The Fit handles well, though the suspension is softer than earlier models, which were sportier and more stiffly sprung. Most buyers in this segment will prefer a more cushiony ride, and the Fit still corners well with a minimum of body roll. Previous complaints of road and wind noise have been addressed by increased insulation. The Fit’s an easy car to live with; it can dart in and out of urban traffic, fit into tight parking spots, and is the undisputed champion of accommodating an enormous variety of cargo.
Once upon a time, the small economy car buyer could expect little beyond a low price tag and decent fuel consumption, and unfortunately that often excluded expensive life-saving safety technology.
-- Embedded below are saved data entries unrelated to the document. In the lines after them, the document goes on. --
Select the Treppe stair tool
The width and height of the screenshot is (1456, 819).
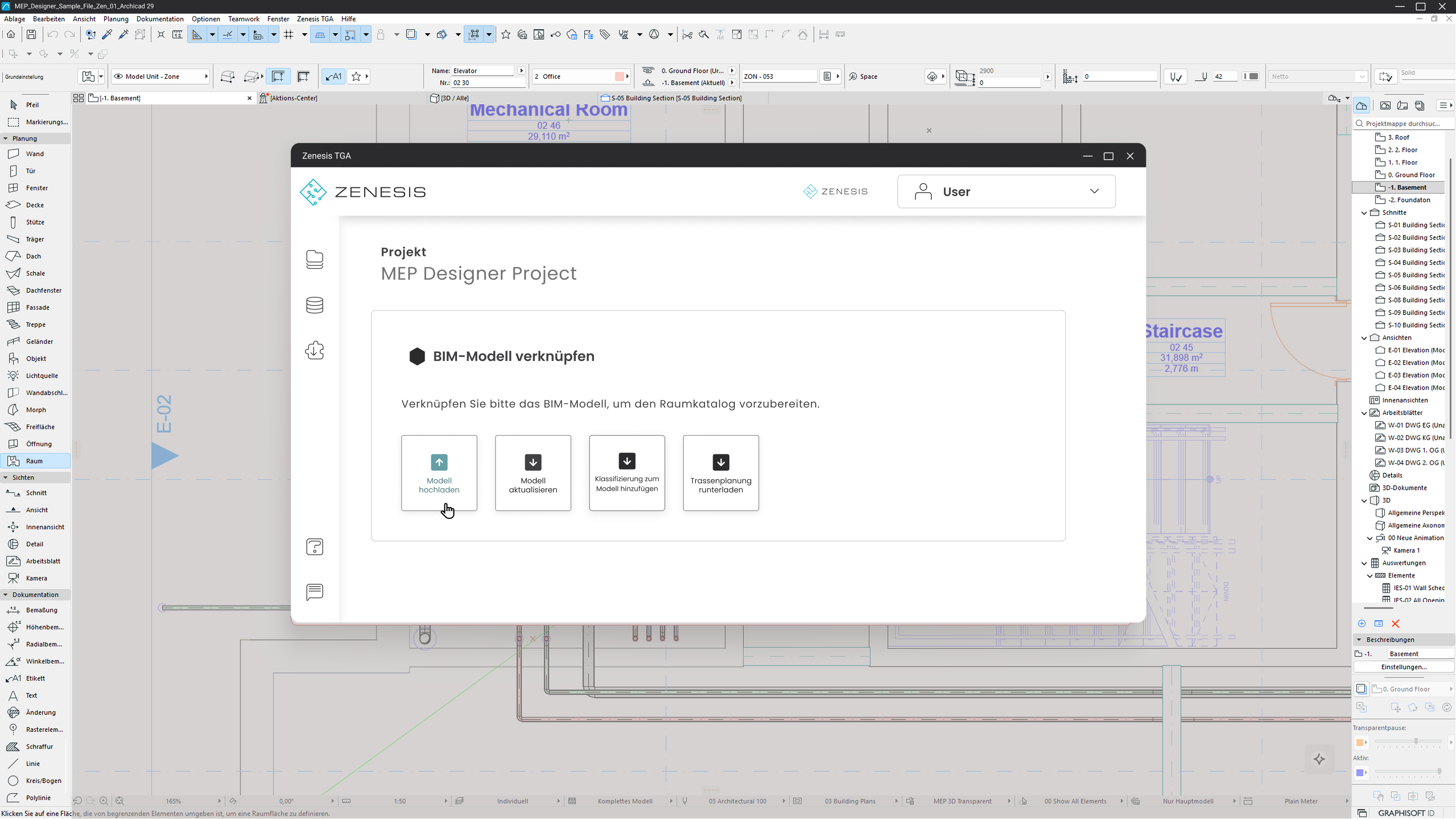coord(35,325)
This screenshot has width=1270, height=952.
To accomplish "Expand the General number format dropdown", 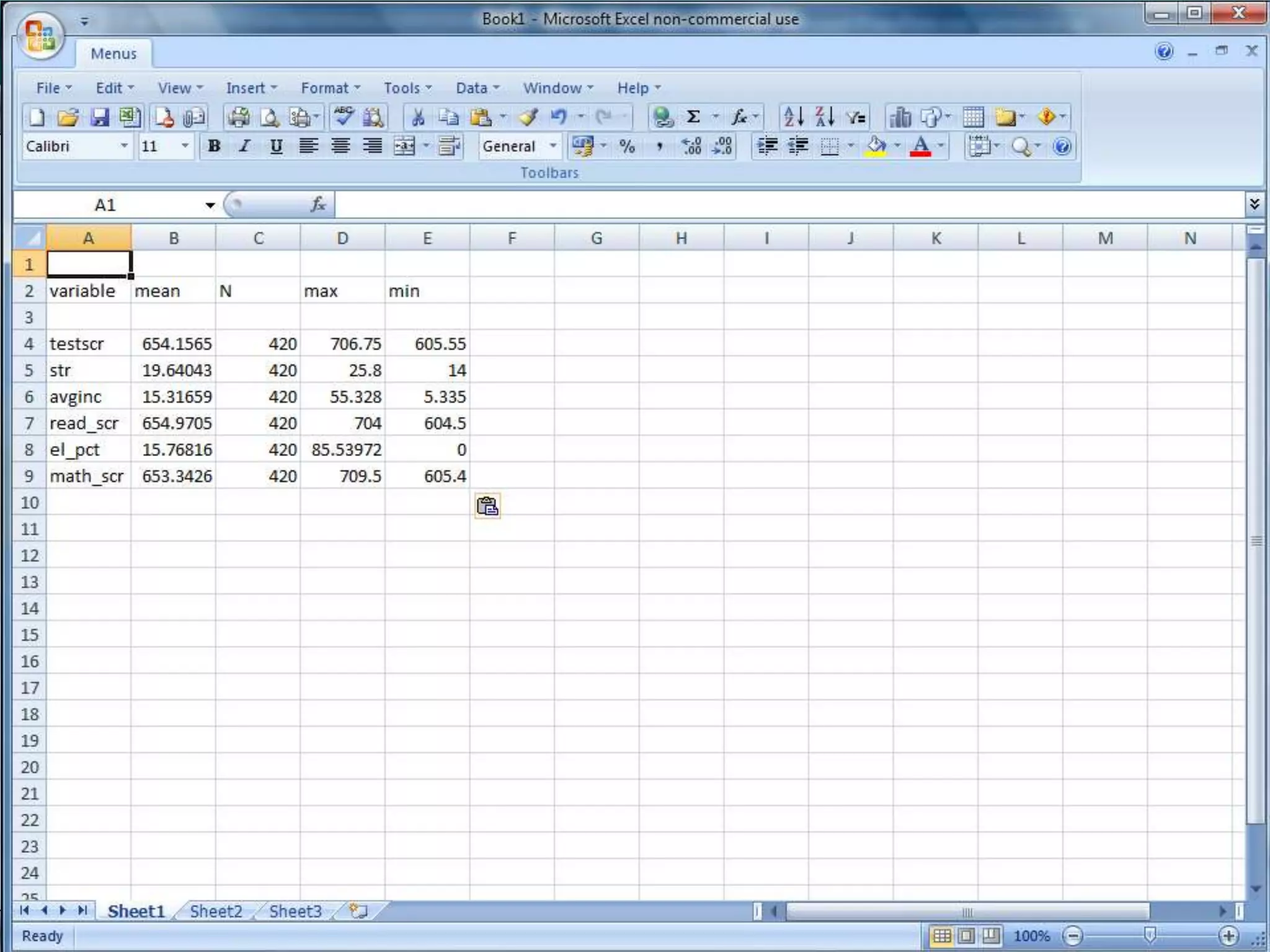I will click(553, 146).
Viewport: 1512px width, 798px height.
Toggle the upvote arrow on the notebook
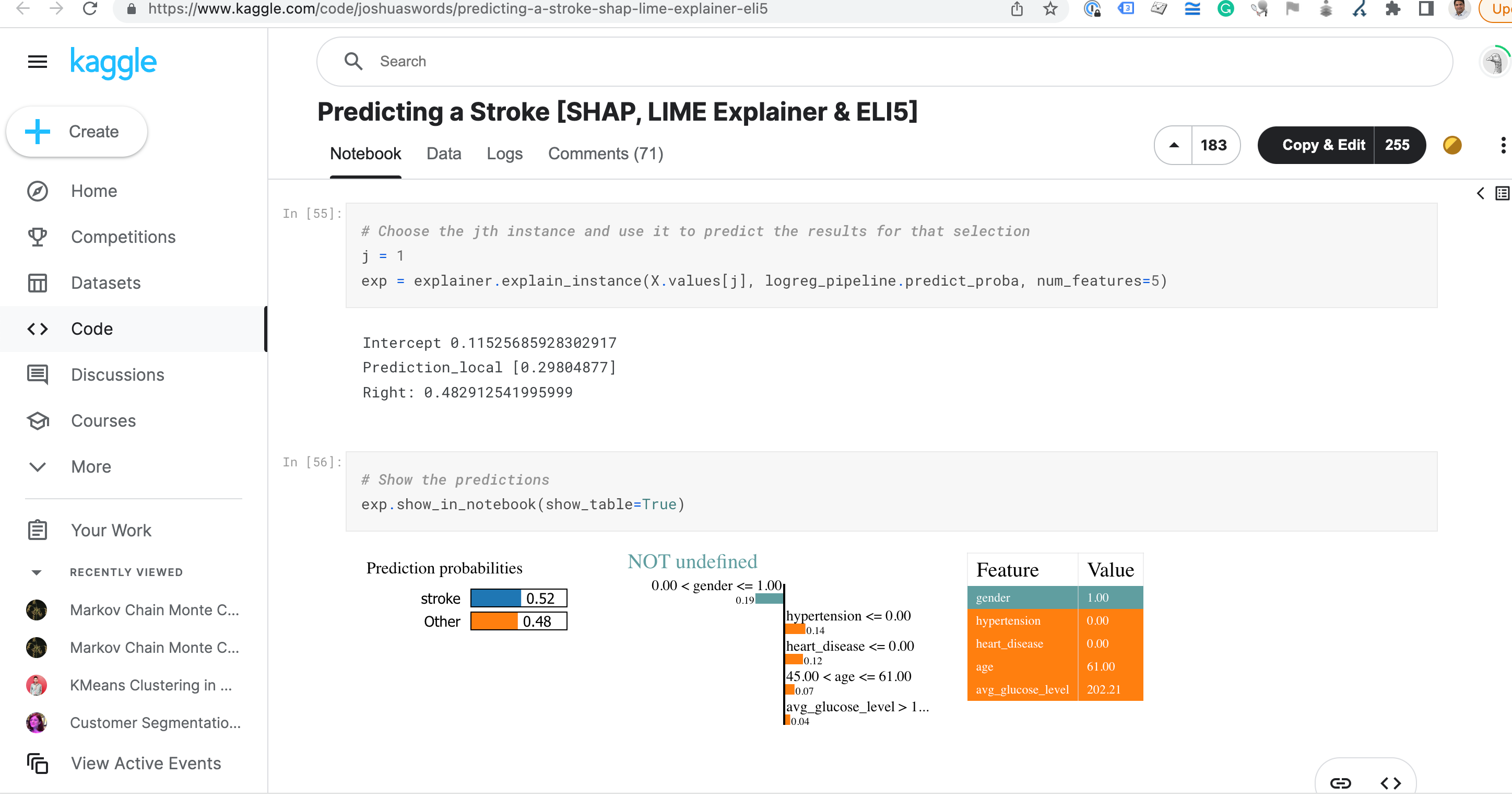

But the intensity of competition in the segment has increased buyer expectations, and the “democratization” of technology that was once exclusive to the premium buyer, has seen a welcome trickle-down of safety tech into entry-level economy cars.
The Fit received good scores from the Insurance Institute for Highway Safety (IIHS), and is available with the Honda Sensing driver assistance package, which includes adaptive cruise control, lane-keeping assist, lane-departure warning, forward collision warning, road-departure mitigation, and collision-mitigation braking.
Today’s driver is more concerned than ever about fuel consumption and the Fit’s fuel economy numbers are at the top of the segment; it’s rated at 7.0L/100 km city, 5.9 L/100 km on the highway, and 6.5 L/100 km combined when equipped with the CVT.
Overall, the Fit is fun to drive, offers excellent value, and like most Hondas, tends to be very reliable and retains its resale value. It exemplifies everything our jury was looking for in the compact car segment.